View of former Chief Justice Reynato Puno

The compulsary retirement of former Chief Justice Reynato Puno was scheduled on May 17, 2010.  This was an obligatory retirement because of the age limit of justices was set at 70 years old.  Now,  that would leave the position of Chief Justice vacant in a time of presidential elections.

The former Chief Justice Puno, in a Philippine Daily Inquirer interview, even said that the position of the Chief Justice should not be left vacant in an election year.  He said this because during an election year, the Chief Justice sits as the chair of the Presidential Electoral Tribunal, a body that resolves election law disputes on the positions for the President and Vice-President.  Chief Justice Puno when asked in the same interview  if the former President can be allowed to name a Chief Justice 90 days prior to the end of her term, even said that it was “a non-legal issue” and that he did not want to present an opinion on the matter.

The JBC, even prior to the date of Puno’s retirement, had submitted a recommended list to the then-President Arroyo, who in turn made a decision and announced Corona’s appointment as Chief Justice on May 12, 2010 – two days after the election.  By that time, everybody knew that then Senator Benigno Aquino III was going to be President-elect. The submission of the list, according to CJ Puno, was expected, as reported in the Inquirer interview.

Opposing Views of Senator Juan Ponce Enrile and Franklin Drilon

Senate President Juan Ponce Enrile (who is now Presiding Chair of the Impeachment Court) even suggested to then President Arroyo that she can dispense with the JBC recommendation and name Puno’s successor after his retirement from the existing members of the Supreme Court.

Speculations arose, given the fertile minds of politicians and lawyers, that Mrs. Arroyo conferred the appointment to CJ Corona in order to ensure that she be exempt from any criminal accountability for her alleged corruption.    Senator Franklin Drilon opposed the appointment, considering his oppositional party-line views against the Arroyo administration.  President Aquino belongs to the Liberal party as well as the following Senate-jurors in the ongoing impeachment trial:  Franklin Drilon, Kiko Pangilinan, TG Guingona and Ralph Recto.

Views from Philippine Bar Association

Despite the public inputs from Chief Justice Renato Puno and the suggestion of Sen.
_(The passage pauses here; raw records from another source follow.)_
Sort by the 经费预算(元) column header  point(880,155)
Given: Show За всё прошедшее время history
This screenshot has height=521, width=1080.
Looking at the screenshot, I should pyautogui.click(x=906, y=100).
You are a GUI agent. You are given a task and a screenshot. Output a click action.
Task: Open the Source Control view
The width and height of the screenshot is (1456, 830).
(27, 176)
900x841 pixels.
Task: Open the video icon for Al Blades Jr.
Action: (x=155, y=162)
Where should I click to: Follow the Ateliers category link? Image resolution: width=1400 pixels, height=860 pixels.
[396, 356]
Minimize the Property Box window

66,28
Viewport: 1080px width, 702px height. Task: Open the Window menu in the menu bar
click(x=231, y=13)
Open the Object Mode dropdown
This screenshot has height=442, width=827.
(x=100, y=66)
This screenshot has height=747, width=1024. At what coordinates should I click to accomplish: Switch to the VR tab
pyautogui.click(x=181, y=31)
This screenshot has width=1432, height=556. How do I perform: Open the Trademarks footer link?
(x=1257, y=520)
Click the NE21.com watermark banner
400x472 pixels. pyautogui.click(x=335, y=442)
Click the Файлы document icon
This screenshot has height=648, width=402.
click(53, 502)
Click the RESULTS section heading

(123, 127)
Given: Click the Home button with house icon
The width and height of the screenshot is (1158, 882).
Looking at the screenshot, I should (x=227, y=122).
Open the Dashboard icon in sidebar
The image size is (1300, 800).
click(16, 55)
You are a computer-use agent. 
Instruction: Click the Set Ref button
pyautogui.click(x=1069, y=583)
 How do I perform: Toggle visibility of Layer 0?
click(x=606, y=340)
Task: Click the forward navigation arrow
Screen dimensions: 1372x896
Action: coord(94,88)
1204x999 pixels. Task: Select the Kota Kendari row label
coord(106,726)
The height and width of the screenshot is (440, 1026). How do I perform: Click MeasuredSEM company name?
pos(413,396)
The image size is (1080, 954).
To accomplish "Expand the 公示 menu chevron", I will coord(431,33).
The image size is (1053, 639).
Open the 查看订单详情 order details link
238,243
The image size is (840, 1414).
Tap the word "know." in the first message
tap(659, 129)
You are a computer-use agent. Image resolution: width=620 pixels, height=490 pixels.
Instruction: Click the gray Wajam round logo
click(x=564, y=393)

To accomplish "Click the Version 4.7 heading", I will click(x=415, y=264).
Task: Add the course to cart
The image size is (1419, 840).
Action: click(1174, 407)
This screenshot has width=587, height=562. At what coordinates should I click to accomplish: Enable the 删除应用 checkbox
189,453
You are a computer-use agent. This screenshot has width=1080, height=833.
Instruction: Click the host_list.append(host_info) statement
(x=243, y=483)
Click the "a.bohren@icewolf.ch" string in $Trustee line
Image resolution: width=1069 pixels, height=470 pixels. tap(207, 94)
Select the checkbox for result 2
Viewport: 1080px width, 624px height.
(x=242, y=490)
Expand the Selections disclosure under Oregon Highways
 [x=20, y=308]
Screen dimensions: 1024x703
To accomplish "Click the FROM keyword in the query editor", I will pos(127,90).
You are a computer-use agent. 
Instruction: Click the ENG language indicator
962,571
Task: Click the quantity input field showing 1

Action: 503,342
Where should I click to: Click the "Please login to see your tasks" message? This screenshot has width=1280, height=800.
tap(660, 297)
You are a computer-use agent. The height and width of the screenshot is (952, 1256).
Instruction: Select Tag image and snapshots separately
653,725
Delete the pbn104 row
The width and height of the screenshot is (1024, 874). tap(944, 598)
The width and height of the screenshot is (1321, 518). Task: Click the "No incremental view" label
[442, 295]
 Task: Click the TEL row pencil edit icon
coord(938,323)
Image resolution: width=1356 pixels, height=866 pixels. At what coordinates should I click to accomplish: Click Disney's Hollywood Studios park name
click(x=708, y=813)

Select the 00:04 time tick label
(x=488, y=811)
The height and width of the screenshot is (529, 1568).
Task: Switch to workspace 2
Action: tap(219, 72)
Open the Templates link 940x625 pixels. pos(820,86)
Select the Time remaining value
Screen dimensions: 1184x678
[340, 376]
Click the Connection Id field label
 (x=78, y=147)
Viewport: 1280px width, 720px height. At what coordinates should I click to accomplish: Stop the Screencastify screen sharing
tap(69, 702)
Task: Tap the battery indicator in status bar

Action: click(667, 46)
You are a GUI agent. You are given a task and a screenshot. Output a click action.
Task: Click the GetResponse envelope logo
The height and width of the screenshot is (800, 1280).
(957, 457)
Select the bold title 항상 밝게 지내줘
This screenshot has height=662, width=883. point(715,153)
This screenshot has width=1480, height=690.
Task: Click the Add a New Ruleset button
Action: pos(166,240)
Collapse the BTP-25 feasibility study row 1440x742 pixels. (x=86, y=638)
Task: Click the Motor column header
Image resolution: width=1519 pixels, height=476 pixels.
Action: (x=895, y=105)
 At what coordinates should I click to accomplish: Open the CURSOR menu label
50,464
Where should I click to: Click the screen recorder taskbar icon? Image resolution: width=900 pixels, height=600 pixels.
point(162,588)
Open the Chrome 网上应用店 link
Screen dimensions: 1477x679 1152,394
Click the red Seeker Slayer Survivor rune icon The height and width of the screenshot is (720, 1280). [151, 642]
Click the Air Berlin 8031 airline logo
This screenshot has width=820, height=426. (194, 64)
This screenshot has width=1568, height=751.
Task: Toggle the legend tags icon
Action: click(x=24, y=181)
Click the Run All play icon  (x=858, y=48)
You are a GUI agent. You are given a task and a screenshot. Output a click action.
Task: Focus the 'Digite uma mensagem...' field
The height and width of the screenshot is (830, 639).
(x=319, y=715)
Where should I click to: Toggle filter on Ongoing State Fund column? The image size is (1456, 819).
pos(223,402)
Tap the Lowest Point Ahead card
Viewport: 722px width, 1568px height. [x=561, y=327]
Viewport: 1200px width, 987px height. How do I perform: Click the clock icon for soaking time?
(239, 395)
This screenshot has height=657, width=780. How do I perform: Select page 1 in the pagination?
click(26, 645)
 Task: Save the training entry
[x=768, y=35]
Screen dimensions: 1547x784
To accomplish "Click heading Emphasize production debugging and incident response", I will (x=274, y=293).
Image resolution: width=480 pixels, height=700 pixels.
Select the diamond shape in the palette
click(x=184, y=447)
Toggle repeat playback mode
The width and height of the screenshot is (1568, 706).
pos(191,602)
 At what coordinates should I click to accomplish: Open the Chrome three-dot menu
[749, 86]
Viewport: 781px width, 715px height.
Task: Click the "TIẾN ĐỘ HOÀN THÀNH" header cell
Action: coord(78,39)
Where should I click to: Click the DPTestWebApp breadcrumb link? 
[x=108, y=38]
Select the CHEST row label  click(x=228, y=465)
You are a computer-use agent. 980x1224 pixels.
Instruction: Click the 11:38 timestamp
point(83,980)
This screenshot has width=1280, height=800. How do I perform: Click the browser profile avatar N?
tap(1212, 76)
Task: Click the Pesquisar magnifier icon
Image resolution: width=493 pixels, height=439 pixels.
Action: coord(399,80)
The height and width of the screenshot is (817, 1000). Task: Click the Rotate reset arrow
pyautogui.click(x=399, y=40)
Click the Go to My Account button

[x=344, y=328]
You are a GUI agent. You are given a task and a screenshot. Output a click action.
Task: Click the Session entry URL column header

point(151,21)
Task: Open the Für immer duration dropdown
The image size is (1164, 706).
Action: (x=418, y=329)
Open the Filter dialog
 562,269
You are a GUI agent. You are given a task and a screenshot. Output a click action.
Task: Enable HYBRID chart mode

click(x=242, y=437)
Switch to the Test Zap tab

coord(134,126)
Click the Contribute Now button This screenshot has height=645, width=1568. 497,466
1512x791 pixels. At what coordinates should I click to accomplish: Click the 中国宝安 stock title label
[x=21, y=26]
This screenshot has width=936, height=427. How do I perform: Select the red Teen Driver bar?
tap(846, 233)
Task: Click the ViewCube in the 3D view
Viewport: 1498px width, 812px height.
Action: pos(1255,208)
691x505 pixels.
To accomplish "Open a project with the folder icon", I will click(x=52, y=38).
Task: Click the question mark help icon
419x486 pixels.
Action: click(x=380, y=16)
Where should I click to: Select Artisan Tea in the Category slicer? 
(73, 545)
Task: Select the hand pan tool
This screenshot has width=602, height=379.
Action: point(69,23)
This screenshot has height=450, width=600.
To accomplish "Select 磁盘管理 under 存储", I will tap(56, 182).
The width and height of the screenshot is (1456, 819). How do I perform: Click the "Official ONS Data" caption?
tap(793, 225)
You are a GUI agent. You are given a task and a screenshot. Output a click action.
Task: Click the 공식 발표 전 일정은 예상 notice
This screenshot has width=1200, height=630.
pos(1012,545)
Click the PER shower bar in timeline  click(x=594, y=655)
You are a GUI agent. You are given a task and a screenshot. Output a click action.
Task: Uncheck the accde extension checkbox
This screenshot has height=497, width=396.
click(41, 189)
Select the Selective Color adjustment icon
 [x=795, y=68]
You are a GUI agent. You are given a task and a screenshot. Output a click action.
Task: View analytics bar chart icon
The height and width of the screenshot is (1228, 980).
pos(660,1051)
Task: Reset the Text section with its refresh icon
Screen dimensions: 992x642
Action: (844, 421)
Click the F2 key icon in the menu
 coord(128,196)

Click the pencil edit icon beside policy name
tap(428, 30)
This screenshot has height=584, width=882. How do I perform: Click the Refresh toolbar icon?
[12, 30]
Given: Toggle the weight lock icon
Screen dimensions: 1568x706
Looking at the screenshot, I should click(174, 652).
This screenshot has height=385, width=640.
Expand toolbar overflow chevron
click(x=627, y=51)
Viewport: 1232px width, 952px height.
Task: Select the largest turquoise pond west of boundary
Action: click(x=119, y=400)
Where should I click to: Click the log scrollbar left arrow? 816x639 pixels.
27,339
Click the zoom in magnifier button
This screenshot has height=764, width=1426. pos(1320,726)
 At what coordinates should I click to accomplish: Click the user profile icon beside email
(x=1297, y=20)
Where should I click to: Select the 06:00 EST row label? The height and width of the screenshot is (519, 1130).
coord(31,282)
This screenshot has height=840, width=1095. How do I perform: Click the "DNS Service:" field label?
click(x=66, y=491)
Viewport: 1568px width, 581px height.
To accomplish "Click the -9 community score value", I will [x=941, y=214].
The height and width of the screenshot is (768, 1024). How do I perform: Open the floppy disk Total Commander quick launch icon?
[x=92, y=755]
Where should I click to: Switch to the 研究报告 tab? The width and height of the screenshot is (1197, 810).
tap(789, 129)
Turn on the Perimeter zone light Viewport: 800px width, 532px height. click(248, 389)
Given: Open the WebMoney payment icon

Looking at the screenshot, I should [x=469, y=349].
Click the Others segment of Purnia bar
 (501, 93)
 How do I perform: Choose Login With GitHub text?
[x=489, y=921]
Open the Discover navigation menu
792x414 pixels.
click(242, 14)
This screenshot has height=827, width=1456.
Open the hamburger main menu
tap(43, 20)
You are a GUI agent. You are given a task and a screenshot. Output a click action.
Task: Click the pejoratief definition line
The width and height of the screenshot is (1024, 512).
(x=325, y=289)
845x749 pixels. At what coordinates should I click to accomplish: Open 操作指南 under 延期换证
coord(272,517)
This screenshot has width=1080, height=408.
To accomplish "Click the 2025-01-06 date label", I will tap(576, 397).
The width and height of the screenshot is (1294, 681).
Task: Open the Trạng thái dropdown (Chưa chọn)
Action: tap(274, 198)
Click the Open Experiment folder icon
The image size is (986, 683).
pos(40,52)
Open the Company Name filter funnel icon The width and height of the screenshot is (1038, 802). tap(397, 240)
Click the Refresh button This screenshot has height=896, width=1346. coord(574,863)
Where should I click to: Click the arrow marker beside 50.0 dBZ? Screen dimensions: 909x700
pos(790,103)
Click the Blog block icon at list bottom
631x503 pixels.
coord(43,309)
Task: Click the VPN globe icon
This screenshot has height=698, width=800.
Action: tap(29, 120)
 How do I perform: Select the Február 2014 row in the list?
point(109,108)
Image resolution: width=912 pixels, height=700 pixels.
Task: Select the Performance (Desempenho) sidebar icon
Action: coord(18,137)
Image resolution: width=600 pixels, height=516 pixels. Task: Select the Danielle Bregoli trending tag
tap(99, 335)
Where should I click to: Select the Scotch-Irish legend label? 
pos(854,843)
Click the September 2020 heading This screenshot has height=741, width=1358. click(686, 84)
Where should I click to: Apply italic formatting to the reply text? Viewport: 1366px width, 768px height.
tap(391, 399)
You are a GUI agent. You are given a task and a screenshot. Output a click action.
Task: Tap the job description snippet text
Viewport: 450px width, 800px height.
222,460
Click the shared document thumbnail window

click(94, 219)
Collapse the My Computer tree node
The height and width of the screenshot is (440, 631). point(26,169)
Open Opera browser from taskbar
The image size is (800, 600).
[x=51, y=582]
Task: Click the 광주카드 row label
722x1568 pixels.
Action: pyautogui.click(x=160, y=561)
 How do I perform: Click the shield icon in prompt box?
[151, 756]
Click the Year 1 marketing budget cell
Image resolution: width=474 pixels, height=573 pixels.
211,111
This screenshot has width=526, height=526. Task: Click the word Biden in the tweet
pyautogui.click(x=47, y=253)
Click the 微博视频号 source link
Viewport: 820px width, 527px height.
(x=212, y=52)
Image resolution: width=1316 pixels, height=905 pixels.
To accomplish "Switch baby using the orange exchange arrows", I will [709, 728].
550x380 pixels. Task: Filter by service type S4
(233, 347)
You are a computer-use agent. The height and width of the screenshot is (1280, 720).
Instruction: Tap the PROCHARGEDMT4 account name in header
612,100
Juan Ponce Enrile, the Philippine Bar Association opposed the move citing Section 12 of the Judiciary Act of 1948 (which also known as Republic Act 296) which states that the function of the CJ will devolve to the highest ranking Associate Justice. 

The problem in PBA’s argument is three-fold.  One,  RA 296 had been replaced with the the Judiciary Re-Organization Act of 1980 (BP 129).  Nevertheless, Section 12 of RA 296 was not repealed and is still indicated as Section 5 of BP 129.  It calls to the view that if the PBA can’t even cite the right name of the law, one is tempted to dismiss their legal opinion.  Secondly,  a question then arises what law needs to be followed:  Article VII Section 15, Article VIII Section 4.(1) and 8.(5) or BP 129?  Third,  the PBA may have needed to be reminded that the 1987 Philippine Constitution was created as a result of thenPresident Corazon Aquino’s Constitutional Commission, which reversed the 1973 laws and although imperfect, have placed us in this quandary in the first place.

President Aquino’s Executive Order No. 2

President Aquino assumed the office of the Presidency in June 2010.  In exercising his Executive power to revoke appointments by the former President Arroyo, his office published last July 30, 2010 Executive Order No. 2 which defined midnight appointments and effectively terminating the 977 appointments made by the former President.  However, in a statement by Presidential Chief Legal Counsel Eduardo De Mesa to the press, he said that EO No. 2:

“…only covers appointments in departments, agencies, and government owned and controlled corporations and does not include the judiciary.”

There is a particular reason why the judiciary was not included in the list.  By the time EO 2 was made, an earlier Supreme Court ruling already decided that the revocation does not include the Judicial branch.